[SUPPLIED TEXT]

In Quebec there is no law more hotly discussed, debated, or resented than Bill 101.

These days Bill 101 is seen one of two ways. People who love the Bill see it as necessary way to preserve Quebec’s Francophone identity in the face of cultural and linguistic assimilation attempts. Others see it as a means for Quebec’s French-speaking majority to treat the province’s other linguistic minorities like garbage.

The issue is a lot more complex than that and in order to properly explain, we need to go back in time.

The year was 1760 when Great Britain took over New France. British leaders replaced the French ones and did their best to impose their will on the French-speaking majority. This oppression went on for the next two hundred years during which there were Francophone rebellions to assert their rights but they were all quashed by the British. One of the few but significant concessions the British made to North American Francophones was allowing them to keep their Catholic faith despite the Crown’s dislike of the Papacy.

Everything began to change in the 1960s due in part to the Quiet Revolution in which every aspect of Quebec society from political patronage to the economy to social, cultural, and religious life came under scrutiny with the widespread recognition that change was needed. The increasing demand of Quebec Francophones for protections of their language and culture eventually led to the establishment of the the Royal Commission on Bilingualism and Biculturalism, a federal commission that took place from 1963 to 1971.

The Royal Commission revealed that the number of French-speaking people in Quebec was not reflected in their actual political and economic representation. In 1965 Francophones made an average of thirty-five percent less than Anglophones and there were concerns about the lack of Francophone representation in federal institutions.

The actual inequalities had a few effects.

First was the belief that the status of the French language in Canada was fragile, the second was the rise of Quebec nationalism which argues that the only way Quebec can preserve its language and culture is to separate from an English-speaking majority Canada.

Bill 101 was brought in to preserve the French language in Quebec, but it was not the first law to try and do so. In 1969 Bill 63, the Act to Promote the French Language in Quebec was enacted, which required that kids receiving an English education get a working knowledge of French and that the government facilitate immigrants learning French when they arrive in Quebec. The law was disliked by Quebec Francophones because it didn’t go far enough; it was eventually replaced by Bill 22 in 1974.

Bill 22 was enacted by the provincial Liberal government under Robert Bourassa. It established French as Quebec’s official language and required that all immigrants arriving in Quebec learn French.

In 1976 the Parti Québecois under René Levesque took power and a year later, Bill 101 was enacted.

Bill 101 aka the Charte de la langue française made French Quebec’s official language and enacted a lot of the rules still in force today. For the purposes of this article, I’m going to focus on the three sets of rules people seem to resent the most: the language of education, the language of commerce, and that of government services.

(Collected data entries)
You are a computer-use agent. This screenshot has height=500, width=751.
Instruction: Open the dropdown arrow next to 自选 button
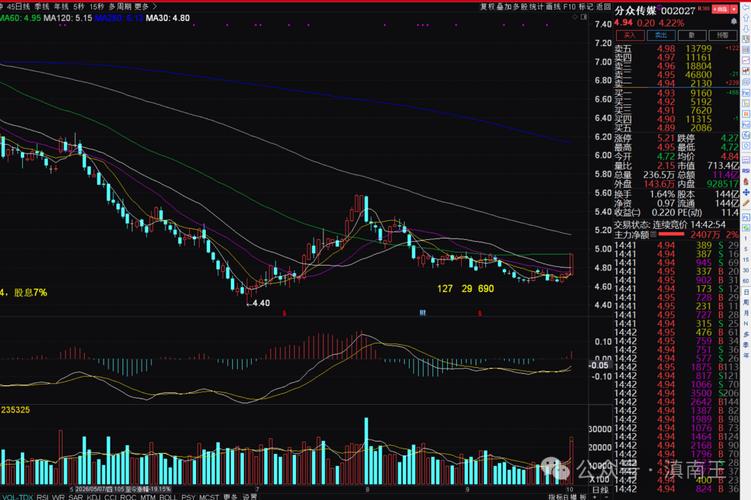point(734,9)
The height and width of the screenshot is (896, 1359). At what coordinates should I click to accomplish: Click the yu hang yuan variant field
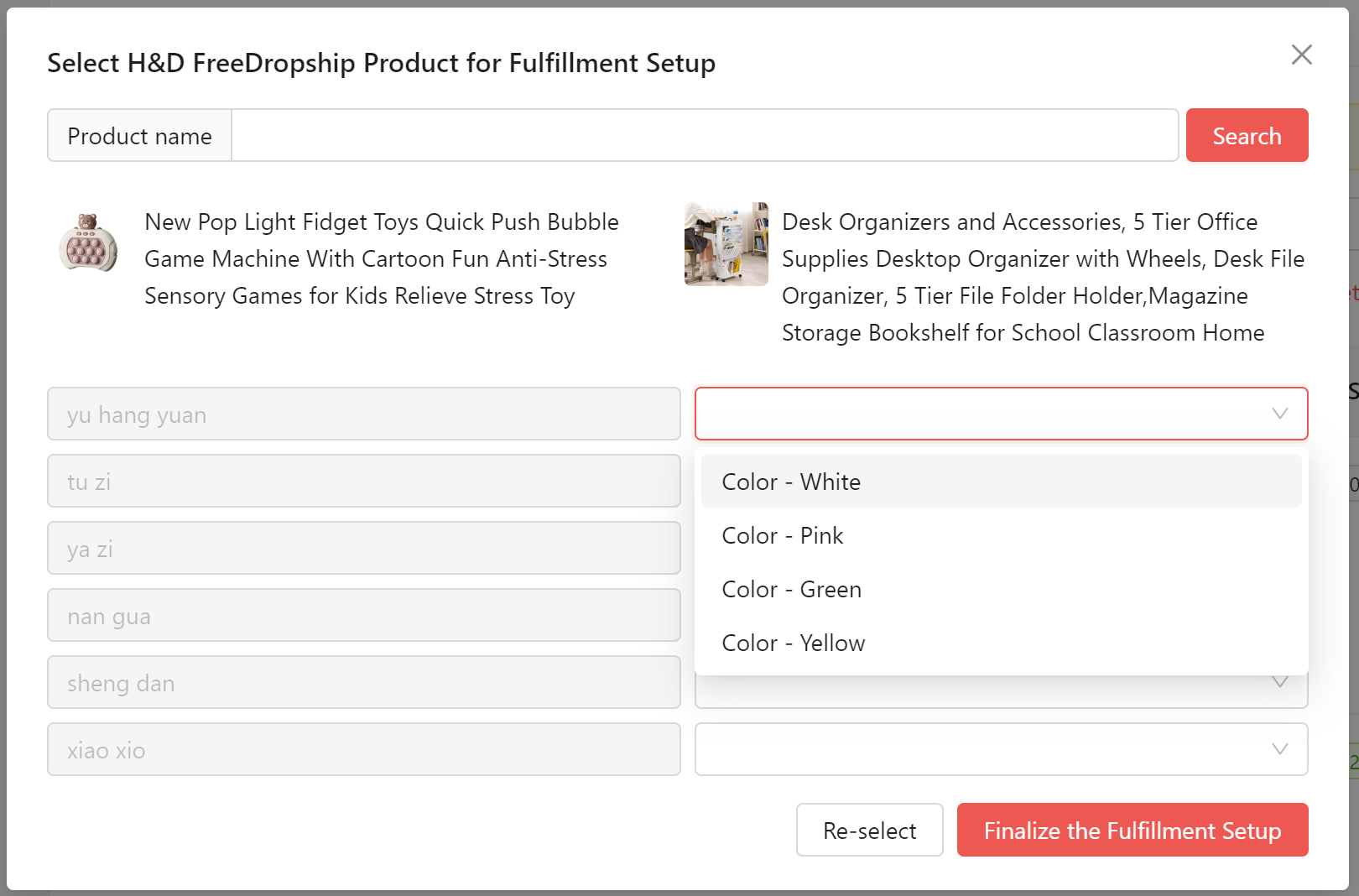[363, 414]

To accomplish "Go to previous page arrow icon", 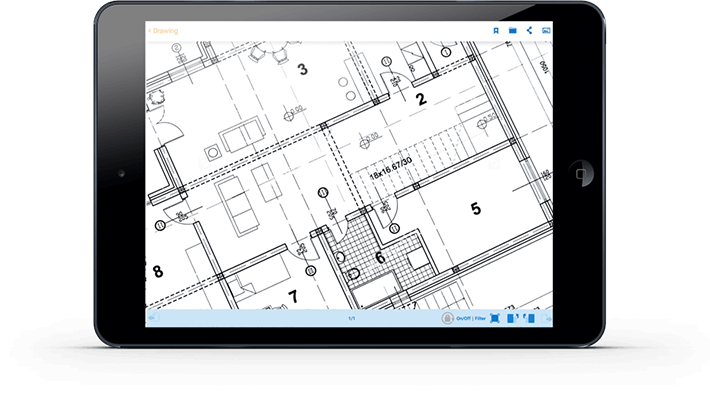I will pos(153,318).
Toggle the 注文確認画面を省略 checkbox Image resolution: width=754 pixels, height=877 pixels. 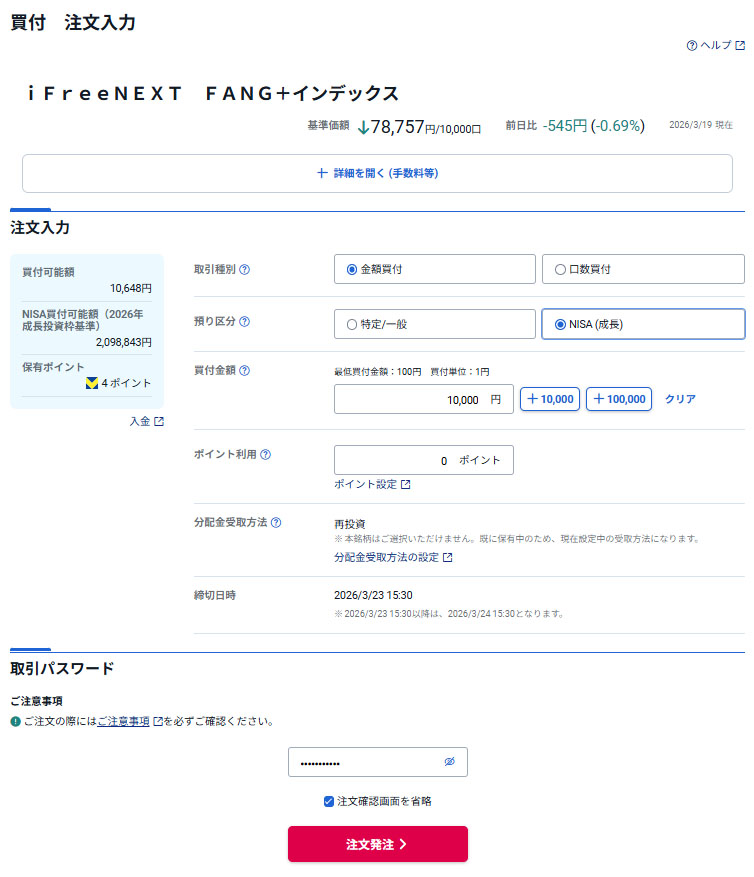coord(329,801)
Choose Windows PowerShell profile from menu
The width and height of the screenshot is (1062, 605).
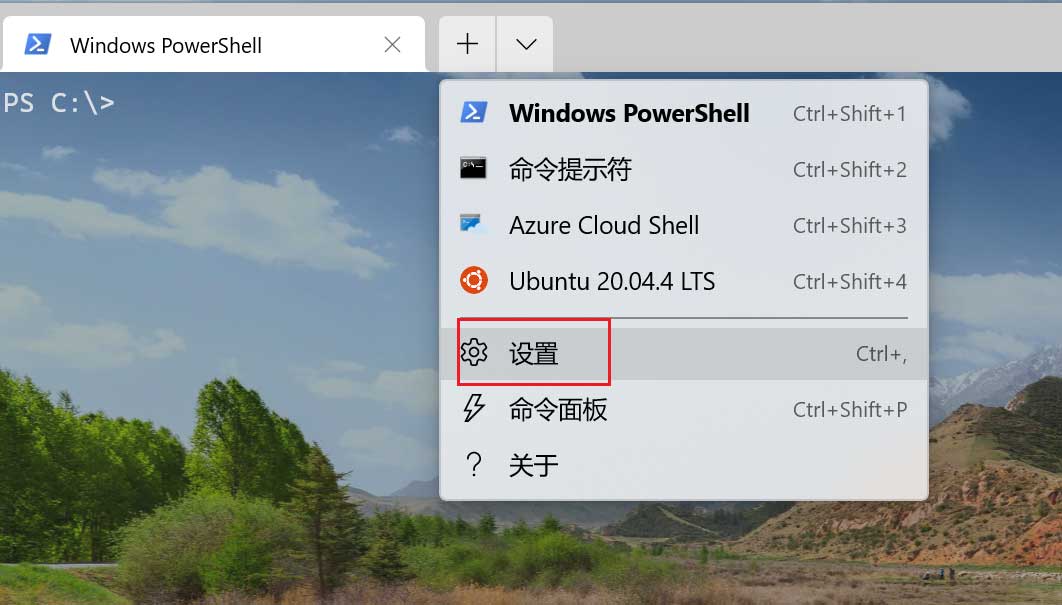(683, 113)
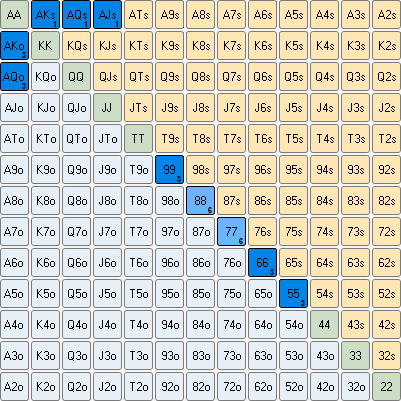Select the KQo offsuit cell
The width and height of the screenshot is (401, 401).
[x=45, y=77]
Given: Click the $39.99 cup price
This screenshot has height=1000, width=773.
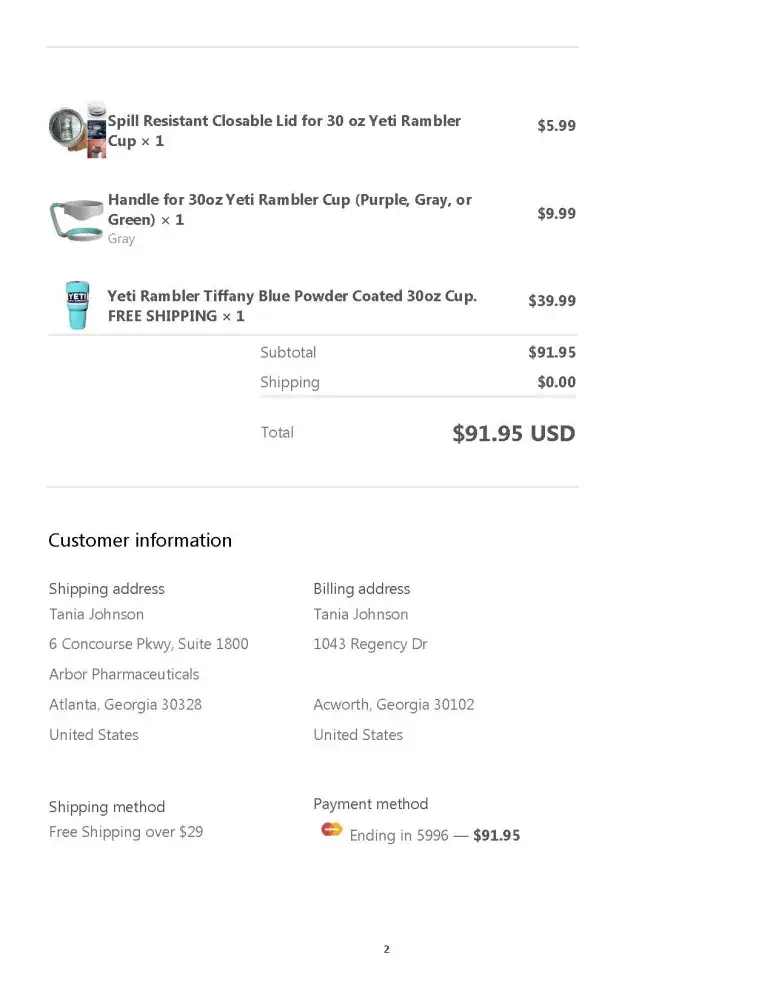Looking at the screenshot, I should pos(552,301).
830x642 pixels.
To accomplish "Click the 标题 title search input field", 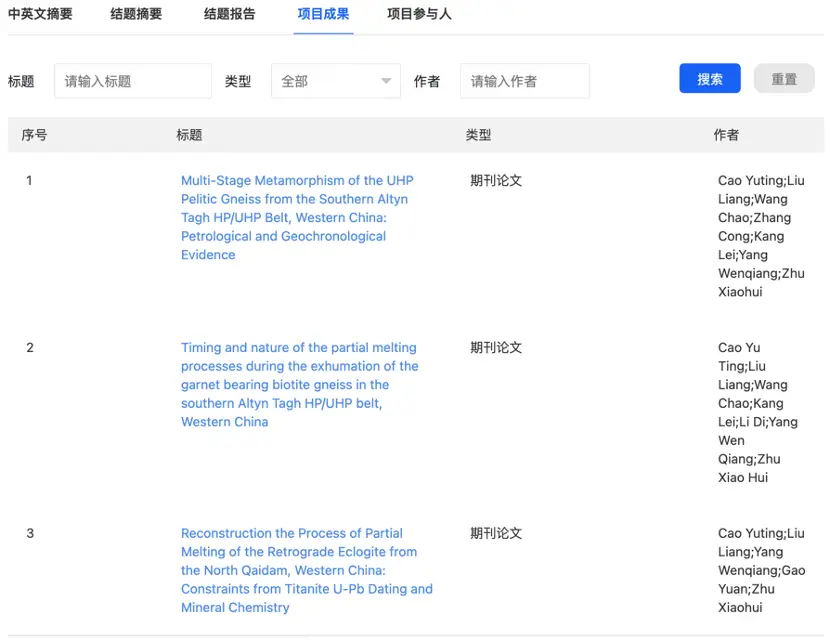I will pos(132,80).
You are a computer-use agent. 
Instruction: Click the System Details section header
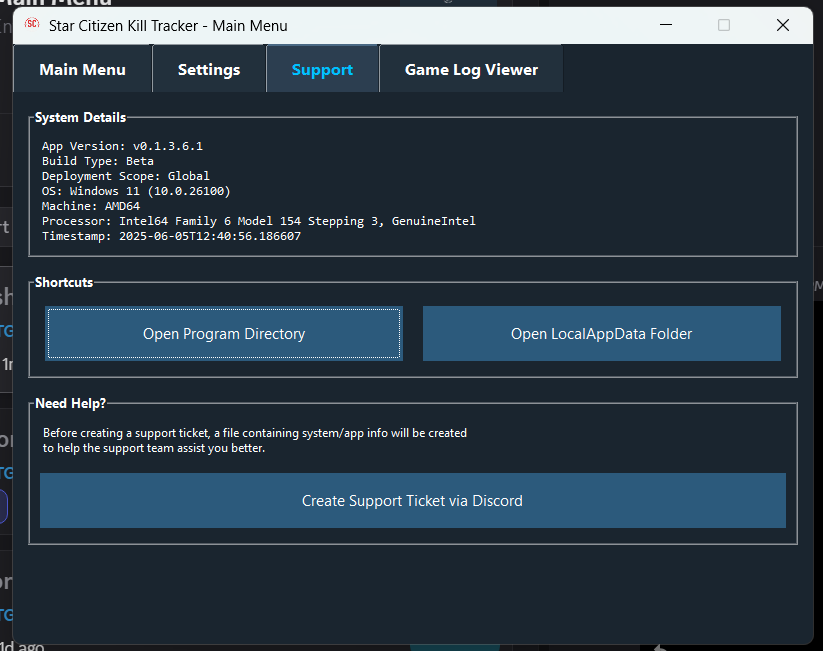tap(80, 117)
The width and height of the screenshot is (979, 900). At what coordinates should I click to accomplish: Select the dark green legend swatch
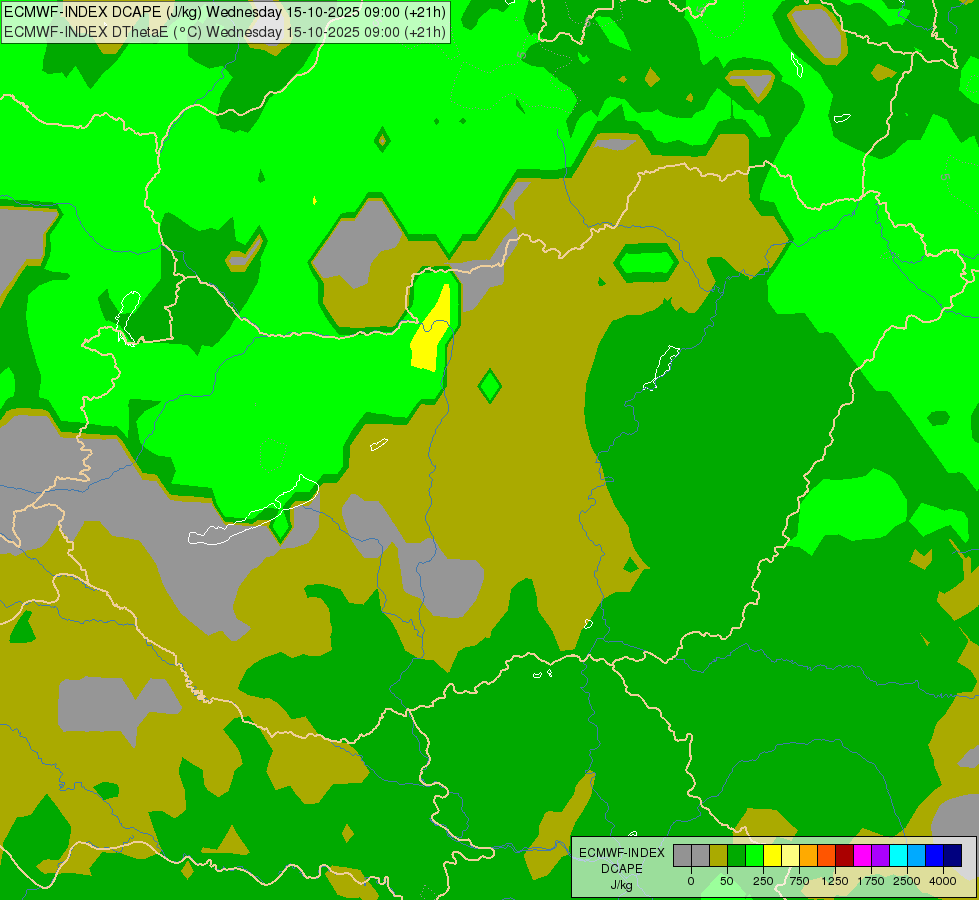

[REQUIRED ACTIONS]
• 1. According to the Bill 101 article, how much less did Francophones earn on average than Anglophones in 1965?
• 2. Output the part of the Bill 101 article that opens with the words containing "The actual inequalities" and closes with "English-speaking majority Canada.".
Work from the Bill 101 article alone, not from the entries.

[ANSWERS FOR EACH ITEM]
• 1. Thirty-five percent less.

• 2.
The actual inequalities had a few effects.

First was the belief that the status of the French language in Canada was fragile, the second was the rise of Quebec nationalism which argues that the only way Quebec can preserve its language and culture is to separate from an English-speaking majority Canada.